— GIVEN RECORDS —
───

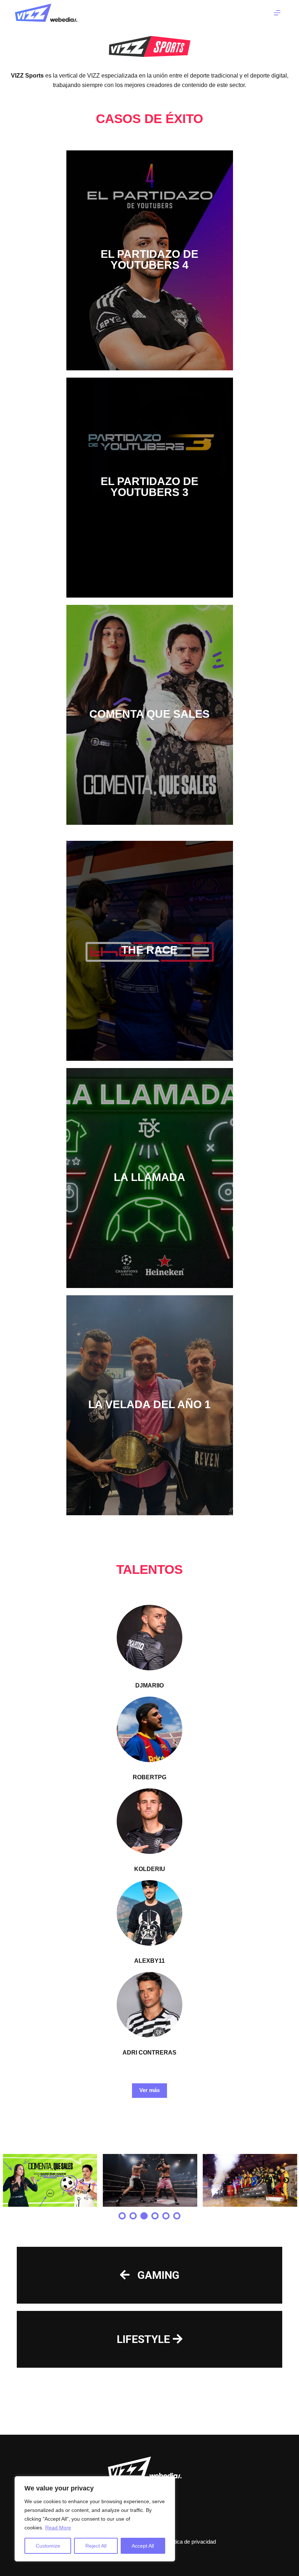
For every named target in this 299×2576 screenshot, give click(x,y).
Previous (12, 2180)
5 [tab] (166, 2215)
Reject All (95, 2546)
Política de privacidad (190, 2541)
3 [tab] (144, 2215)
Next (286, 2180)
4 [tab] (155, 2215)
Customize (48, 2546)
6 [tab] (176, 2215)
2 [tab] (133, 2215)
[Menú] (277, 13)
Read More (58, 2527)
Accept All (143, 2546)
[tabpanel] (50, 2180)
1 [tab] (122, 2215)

───

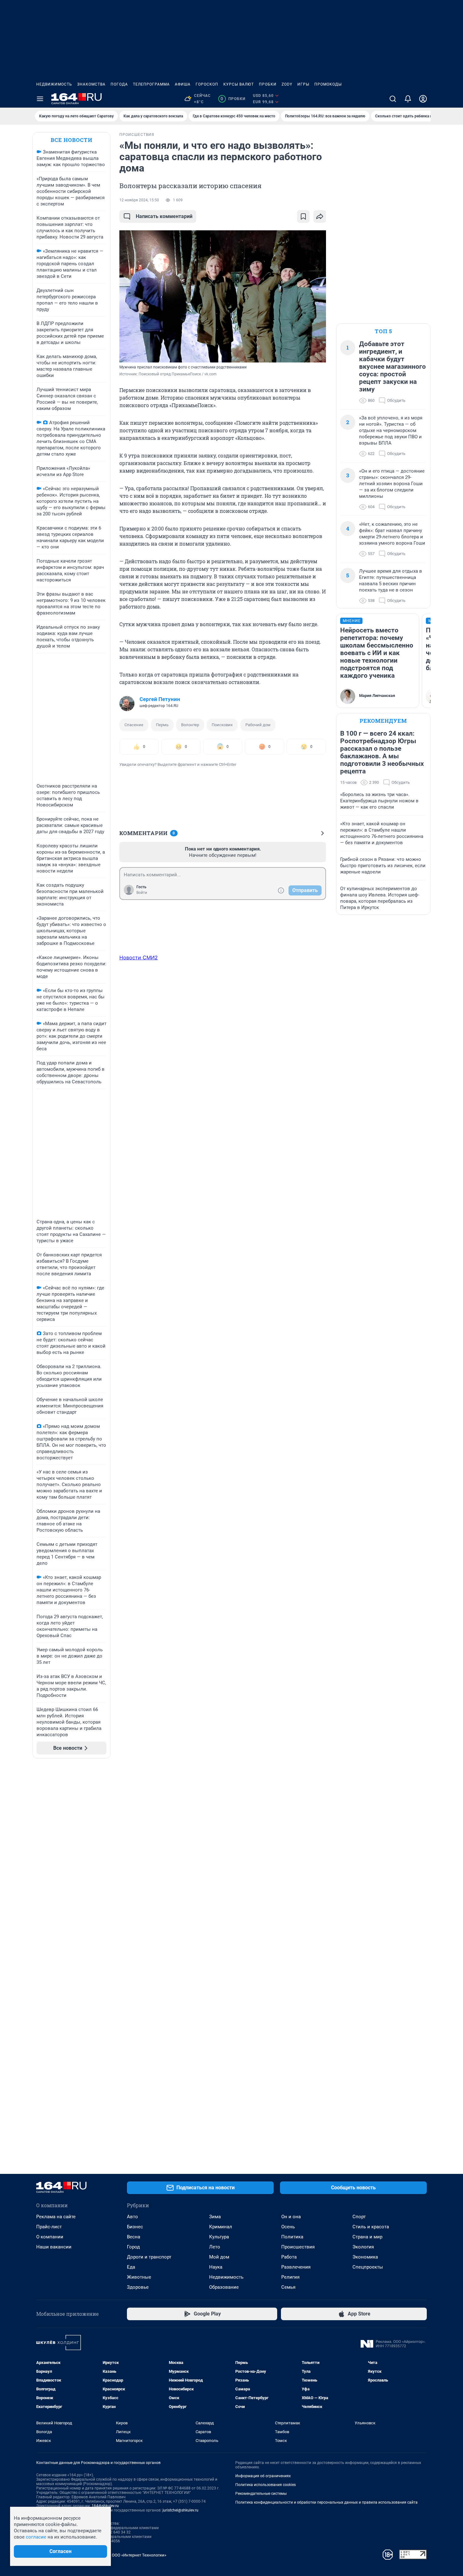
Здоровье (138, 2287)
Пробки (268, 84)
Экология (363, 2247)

───

— WHAT THE TASK REQUIRES —
Using the entries above, extract exactly the span from the line with "For every named" to the line with "1 [tab] (122, 2215)", both lines included; leave out everything else.

— ANSWER FOR THIS EXERCISE —
For every named target in this 299×2576 screenshot, give click(x,y).
Previous (12, 2180)
5 [tab] (166, 2215)
Reject All (95, 2546)
Política de privacidad (190, 2541)
3 [tab] (144, 2215)
Next (286, 2180)
4 [tab] (155, 2215)
Customize (48, 2546)
6 [tab] (176, 2215)
2 [tab] (133, 2215)
[Menú] (277, 13)
Read More (58, 2527)
Accept All (143, 2546)
[tabpanel] (50, 2180)
1 [tab] (122, 2215)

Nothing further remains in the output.